Plaintiff, a law firm, commenced this breach of contract action against its client, defendant, seeking specific performance of a retainer agreement between the parties dated March 17, 1997. Defendant, an owner and operator of wireless telecom*850munication systems, utilizes a Multichannel Multipoint Distribution Services spectrum (hereinafter spectrum) to transmit television signals to its subscribers. In 1995, defendant had entered into agreements with Bell Atlantic and NYNEX in which the latter made substantial investments in defendant and obtained rights to use its spectrum. Defendant later sought to have Bell Atlantic and NYNEX relinquish their interest in defendant and the spectrum; when the proposed shareholder-approved Bell Atlantic-NYNEX merger was announced in late 1996, defendant retained plaintiff to assist in convincing the Public Service Commission (hereinafter PSC) to require, as a condition of approving the merger at the state level, that Bell Atlantic and NYNEX divest their interest in defendant and its spectrum.

Under the terms of the retainer, defendant was required to pay plaintiff $25,000 as the initial retainer, which defendant paid, and to also pay:

“2. The following additional amounts, which shall be due only if within 90 days of the effective date of the merger, Bell Atlantic and NYNEX have relinquished all of their rights over [defendant] and its spectrum (the ‘Divestiture’) and/or sold their interest at a fair and reasonable price and which shall become payable within ten business days following the Divestiture:
“a. $25,000; and
“b. Warrants to purchase 50,000 shares of the common stock of [defendant] at an exercise price of $2.34375 per share * * *” (emphasis supplied).

By the end of April 1997, defendant reached agreements with Bell Atlantic and NYNEX giving defendant the option (until March 1, 1998) to repurchase their interest in defendant.*

The Bell Atlantic-NYNEX merger became effective on August 14, 1997. The value of defendant’s shares of common stock fell below $1 in January 1998, and defendant thereafter exercised its option to reacquire Bell Atlantic-NYNEX’s interests in defendant on February 17, 1998. In March 1998, defendant paid plaintiff the second $25,000 payment under paragraph (2) (a) of the retainer agreement, but never issued to plaintiff the warrants to purchase shares of defendant’s common stock as provided in paragraph (2) (b).

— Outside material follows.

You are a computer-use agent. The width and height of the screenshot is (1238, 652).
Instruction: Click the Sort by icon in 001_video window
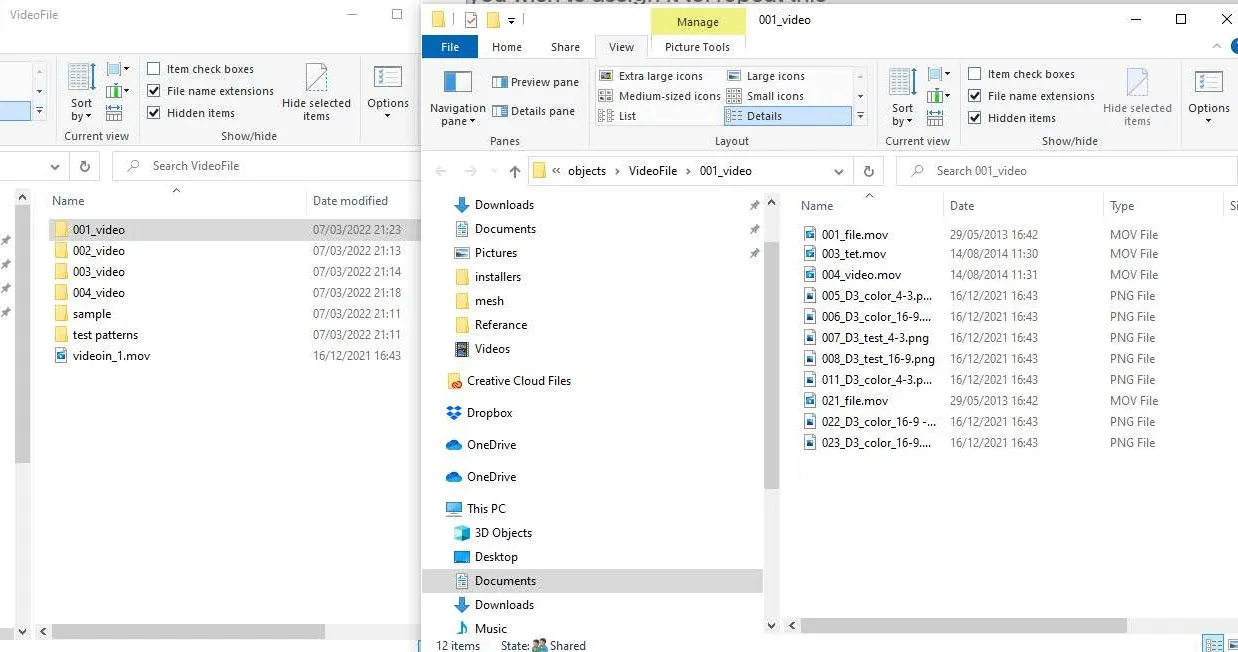[902, 83]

After defendant and its subsidiary circulated a joint reorganization plan to their creditors for approval in June 1998, they *851commenced a chapter 11 (11 USC) bankruptcy proceeding in the United States Bankruptcy Court for the District of Delaware. By order of September 30, 1998, Bankruptcy Court confirmed defendant’s reorganization plan, which, inter alia, eliminated all of defendant’s common stock and all prebankruptcy warrants to purchase defendant’s common stock. It is undisputed that plaintiff did not receive formal notice as a creditor of defendant’s chapter 11 proceeding.

Plaintiff subsequently commenced the instant action in Supreme Court for specific performance of the retainer agreement, seeking an order directing defendant to issue the warrants as provided in paragraph 2 (b). Defendant removed the action to the United States District Court for the Northern District of New York (28 USC § 1452) contending that said court had jurisdiction over plaintiff’s claim because it related to defendant’s chapter 11 bankruptcy case (see, 28 USC § 1334). Plaintiff moved in the District Court to have its action remanded to Supreme Court (28 USC § 1447 [c], [d]; § 1452 [b]); and defendant moved to transfer venue to Bankruptcy Court (28 USC §§ 1404, 1412). District Court (Kahn, J.) granted plaintiff’s motion and remanded the action to Supreme Court, concluding that plaintiff’s action was not discharged by 11 USC § 1141 and is not subject to defendant’s confirmed reorganization plan.

Plaintiff thereafter moved for partial summary judgment on the issue of defendant’s liability under the retainer agreement to issue the warrants, contending that it had fully performed its obligations under that agreement. Plaintiff argued that defendant’s payment of the second $25,000 and a July 1997 (premerger) letter from defendant’s general counsel had acknowledged defendant’s obligation to perform under paragraph (2) of the retainer, and that the District Court’s order— remanding the case back to Supreme Court upon finding it was not discharged by the bankruptcy—has preclusive effect.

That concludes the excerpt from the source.